Embedded Pole Footing

[azcats]

I'm working on some billboards which are using embedded pole footings. They're in the range of 3'to 4' diameter and anywhere from 12' to 30' deep. Some of the signs are pretty high. The columns are fixed at the base and free at the top. Sometimes the column is offset from the center which adds additional moment to the length of the column. While working on this a question arose in my head.

I'm designing these footings per section 1806.8.2.1 of the UBC, nonconstrained. There's a similar section in the IBC.

When the sign is center mounted, the moment on the column is from the wind load only. When it's offset, you get additional moment as stated above. Say that, for some odd reason, there was no wind load and only the moment from the offset dead load on the column. How would you go about solving the foundation depth equation? You have no 'P'. You do know the moment and you could find an arbitrary 'P' and 'h' that give you this resultant moment. But as you vary 'P' and 'h' to give you the same moment at the base, you get different values for 'd'.

What is the correct way to analyze this situation?

Thanks for any help.

John

 

[theonlynamenottaken]

I've run across this same problem before... pole foundation with moment and no lateral load. There's a book called "Pole Building Design" by Patterson (which SlideRuleEra has a pdf of on his personal site...

http://www.angelfire.com/mech/slideruleera).

Patterson derives a formula for d=depth based on b=pole diameter, s1=allowable average soil pressure, p=lateral load and h=height of lateral load above the ground.

Using his assumptions I derived a new formula for d=depth under concentrated moment/no lateral load. If I had it close by I'd post it for you.

 

[theonlynamenottaken]

Oops, thats an old link for SlideRuleEra's page.

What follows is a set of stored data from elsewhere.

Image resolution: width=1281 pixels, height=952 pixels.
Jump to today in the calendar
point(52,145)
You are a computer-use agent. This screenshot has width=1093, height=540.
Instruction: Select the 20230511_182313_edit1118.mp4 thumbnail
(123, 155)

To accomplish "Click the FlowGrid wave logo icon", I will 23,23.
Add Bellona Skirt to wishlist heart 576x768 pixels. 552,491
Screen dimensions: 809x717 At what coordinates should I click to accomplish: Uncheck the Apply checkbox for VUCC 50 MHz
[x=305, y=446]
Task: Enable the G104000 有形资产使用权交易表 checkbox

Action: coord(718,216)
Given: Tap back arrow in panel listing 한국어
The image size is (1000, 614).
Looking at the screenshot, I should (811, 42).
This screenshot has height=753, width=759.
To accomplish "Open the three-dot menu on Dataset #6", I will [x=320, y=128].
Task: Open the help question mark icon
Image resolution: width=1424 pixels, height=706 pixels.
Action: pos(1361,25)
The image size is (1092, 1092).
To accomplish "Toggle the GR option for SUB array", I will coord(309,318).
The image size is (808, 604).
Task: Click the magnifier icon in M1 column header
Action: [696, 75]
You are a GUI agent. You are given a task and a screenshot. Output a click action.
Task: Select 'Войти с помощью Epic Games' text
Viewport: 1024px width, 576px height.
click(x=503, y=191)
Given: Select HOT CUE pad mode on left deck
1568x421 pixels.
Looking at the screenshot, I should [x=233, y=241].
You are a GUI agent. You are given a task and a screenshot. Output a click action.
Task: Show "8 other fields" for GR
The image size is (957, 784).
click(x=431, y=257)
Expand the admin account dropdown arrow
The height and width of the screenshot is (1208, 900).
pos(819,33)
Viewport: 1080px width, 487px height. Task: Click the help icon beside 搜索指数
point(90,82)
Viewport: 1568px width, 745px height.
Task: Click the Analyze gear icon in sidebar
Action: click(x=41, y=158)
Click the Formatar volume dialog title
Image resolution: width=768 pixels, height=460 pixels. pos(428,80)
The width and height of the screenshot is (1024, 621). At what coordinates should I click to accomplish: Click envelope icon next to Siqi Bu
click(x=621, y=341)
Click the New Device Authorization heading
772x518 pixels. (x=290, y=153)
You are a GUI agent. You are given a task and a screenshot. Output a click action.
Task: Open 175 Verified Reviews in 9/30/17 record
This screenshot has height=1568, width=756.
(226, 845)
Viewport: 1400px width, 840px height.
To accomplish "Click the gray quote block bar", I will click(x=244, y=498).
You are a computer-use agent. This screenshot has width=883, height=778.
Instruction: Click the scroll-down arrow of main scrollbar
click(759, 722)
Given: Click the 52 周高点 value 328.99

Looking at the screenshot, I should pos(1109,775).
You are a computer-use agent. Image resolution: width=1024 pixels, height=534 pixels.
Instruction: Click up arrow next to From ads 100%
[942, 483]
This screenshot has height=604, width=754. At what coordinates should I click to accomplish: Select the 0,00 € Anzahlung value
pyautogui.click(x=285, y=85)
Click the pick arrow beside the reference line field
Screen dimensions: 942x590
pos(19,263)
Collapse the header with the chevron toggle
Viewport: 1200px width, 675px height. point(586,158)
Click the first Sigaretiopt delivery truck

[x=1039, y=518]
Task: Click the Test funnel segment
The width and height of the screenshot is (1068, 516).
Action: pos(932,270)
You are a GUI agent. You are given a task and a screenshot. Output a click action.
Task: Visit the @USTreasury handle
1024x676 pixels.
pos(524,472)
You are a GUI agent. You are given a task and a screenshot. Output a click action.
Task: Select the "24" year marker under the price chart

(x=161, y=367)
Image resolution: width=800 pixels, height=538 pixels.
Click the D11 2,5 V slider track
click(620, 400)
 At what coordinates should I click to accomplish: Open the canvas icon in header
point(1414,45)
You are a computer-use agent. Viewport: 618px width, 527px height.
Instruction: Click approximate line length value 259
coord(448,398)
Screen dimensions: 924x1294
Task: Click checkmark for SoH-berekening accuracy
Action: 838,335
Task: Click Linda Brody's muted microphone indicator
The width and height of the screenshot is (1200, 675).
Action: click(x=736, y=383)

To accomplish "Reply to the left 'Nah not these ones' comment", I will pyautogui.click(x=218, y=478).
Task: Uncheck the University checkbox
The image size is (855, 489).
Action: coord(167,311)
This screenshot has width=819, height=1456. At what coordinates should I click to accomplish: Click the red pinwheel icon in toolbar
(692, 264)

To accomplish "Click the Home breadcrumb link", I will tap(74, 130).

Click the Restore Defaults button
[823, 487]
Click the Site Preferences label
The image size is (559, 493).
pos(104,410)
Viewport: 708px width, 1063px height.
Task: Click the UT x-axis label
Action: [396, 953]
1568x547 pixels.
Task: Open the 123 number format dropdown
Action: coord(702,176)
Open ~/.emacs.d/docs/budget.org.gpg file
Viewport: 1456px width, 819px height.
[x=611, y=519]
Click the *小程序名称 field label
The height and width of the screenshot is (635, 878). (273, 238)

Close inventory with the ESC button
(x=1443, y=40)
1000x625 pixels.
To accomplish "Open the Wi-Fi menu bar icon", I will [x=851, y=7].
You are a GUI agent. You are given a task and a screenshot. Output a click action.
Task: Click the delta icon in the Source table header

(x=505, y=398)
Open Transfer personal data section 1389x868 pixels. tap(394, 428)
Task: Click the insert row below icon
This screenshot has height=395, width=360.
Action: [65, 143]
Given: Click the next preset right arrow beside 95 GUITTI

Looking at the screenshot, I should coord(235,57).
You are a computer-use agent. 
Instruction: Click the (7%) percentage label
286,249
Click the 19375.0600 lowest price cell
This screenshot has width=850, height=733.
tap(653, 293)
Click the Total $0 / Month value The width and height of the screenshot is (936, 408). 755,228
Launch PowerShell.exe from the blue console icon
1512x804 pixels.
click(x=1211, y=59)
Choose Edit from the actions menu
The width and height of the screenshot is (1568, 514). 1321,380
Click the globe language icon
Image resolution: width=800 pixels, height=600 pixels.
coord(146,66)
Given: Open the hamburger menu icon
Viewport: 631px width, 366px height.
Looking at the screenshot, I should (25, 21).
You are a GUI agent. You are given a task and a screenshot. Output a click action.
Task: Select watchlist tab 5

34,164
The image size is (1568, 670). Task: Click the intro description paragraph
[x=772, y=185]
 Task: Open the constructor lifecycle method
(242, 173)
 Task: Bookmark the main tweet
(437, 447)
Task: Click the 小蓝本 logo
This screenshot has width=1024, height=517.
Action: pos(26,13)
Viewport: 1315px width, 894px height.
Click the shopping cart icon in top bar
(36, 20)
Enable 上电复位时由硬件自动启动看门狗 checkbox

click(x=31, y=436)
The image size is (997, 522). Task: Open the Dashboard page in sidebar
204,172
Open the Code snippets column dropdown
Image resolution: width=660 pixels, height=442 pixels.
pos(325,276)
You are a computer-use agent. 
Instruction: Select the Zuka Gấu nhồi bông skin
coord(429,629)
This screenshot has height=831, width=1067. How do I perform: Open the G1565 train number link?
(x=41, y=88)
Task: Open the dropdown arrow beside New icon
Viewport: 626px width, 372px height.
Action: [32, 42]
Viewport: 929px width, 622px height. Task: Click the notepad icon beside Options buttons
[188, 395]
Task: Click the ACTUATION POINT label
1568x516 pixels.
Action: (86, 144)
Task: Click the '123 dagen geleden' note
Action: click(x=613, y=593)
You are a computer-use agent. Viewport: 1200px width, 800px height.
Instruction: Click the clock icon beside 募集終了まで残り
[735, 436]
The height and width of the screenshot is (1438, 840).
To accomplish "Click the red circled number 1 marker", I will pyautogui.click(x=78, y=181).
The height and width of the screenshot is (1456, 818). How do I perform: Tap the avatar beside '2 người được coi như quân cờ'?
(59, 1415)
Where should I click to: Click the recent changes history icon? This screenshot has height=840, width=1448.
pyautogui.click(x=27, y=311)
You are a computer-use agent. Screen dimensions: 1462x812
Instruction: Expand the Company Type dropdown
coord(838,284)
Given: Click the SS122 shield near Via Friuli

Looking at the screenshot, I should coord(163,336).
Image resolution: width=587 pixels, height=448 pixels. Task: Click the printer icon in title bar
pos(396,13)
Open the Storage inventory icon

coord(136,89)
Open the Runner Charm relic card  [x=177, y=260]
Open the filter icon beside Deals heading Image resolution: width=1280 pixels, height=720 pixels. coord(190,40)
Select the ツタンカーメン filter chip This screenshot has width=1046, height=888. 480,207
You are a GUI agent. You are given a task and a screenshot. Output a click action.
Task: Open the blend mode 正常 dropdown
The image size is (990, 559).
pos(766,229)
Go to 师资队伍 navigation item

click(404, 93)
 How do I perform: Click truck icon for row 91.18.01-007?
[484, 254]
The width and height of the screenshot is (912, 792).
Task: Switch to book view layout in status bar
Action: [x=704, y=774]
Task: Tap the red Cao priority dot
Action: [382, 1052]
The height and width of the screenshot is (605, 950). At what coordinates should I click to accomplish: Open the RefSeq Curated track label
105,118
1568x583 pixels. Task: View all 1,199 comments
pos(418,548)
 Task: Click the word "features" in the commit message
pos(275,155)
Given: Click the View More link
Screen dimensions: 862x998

http://www.slideruleera.net/

 

[azcats]

You know, I was just thinking to myself that I need to work on my algebra and statics skills...

I appreciate the links. I'm going to try to work out some equations as well. I'll post them here later and if you would compare, I'd greatly appreciate it.

When you did your analysis, did you simply call the pole a beam supported my Q2 and P with a point load Q1 in the span? Well, plus that moment also... I'm having a hard time in my head getting rid of the fixity at the ground level and reducing the moment along the beam with a non-rotationally constrained reaction.

Here goes nothing...I'll post more questions or some equations later.

Thanks again for your help.

John

 

[azcats]

OK...here I go.

Using Patterson's assumptions for a pole with moment but without lateral load.

I came up with the following:

D = (M/(.381*B*S1))^(1/2)

Hopefully that looks familiar to you.

The number's I'm getting appear reasonable when solving with S1 based on 1/3*D.

Now to spend the rest of the afternoon trying to derive a formula for loading with moment and lateral load...this should be fun.

 

[theonlynamenottaken]

azcats:

Exactly what I got.

As far as the "moment + lateral load"... couldn't you just adjust your lateral load's height so that P*Hadjusted = M + (P*Hactual)?

 

[azcats]

That's why I started this whole thing because I didn't think that simply adjusting the height would yeild an accurate answer.

I got something worked out yesterday but my algebra skills didn't allow me to simplify the equation so it's still in the form of the quadratic formula. That's fine for a spreadsheet, but impossible to post here.

When I did get it into a spreadsheet to compare, it's different by about 5% with the adjusting height method being more liberal - less depth. However, I think I'm being a bit conservative because my moment load comes from two axes where the lateral load is in one. Without getting into a ton of trigonometry, these are difficult to combine.

__________________________________________

So I decided to check them in one axis.

It yeilded a difference of only 1% which is way too accurate for the assumptions anyway. Looks like just adjusting the height is a perfectly acceptable way to look at the issue. Although there could be larger differences if the moment is large compared to the moment from the lateral load.

Thanks for your help in this one. The link you provided was exceedingly helpful.

John

 

[azcats]

One last thing that I just noticed.

In my latest equation including moment and lateral load, the only place that M occurs is in one term: (M+P*H). So obviously it's not only acceptable to simply adjust H, it's perfectly accurate.

 

[pcronin]

To check your work, use an equivelant P and height for your moment, but use a very light P and very high H. This should make the effect of the shear minimal and accurately model a moment without the effects of the shear.

I know enercalc can perform these calcs in the anaylsis tab.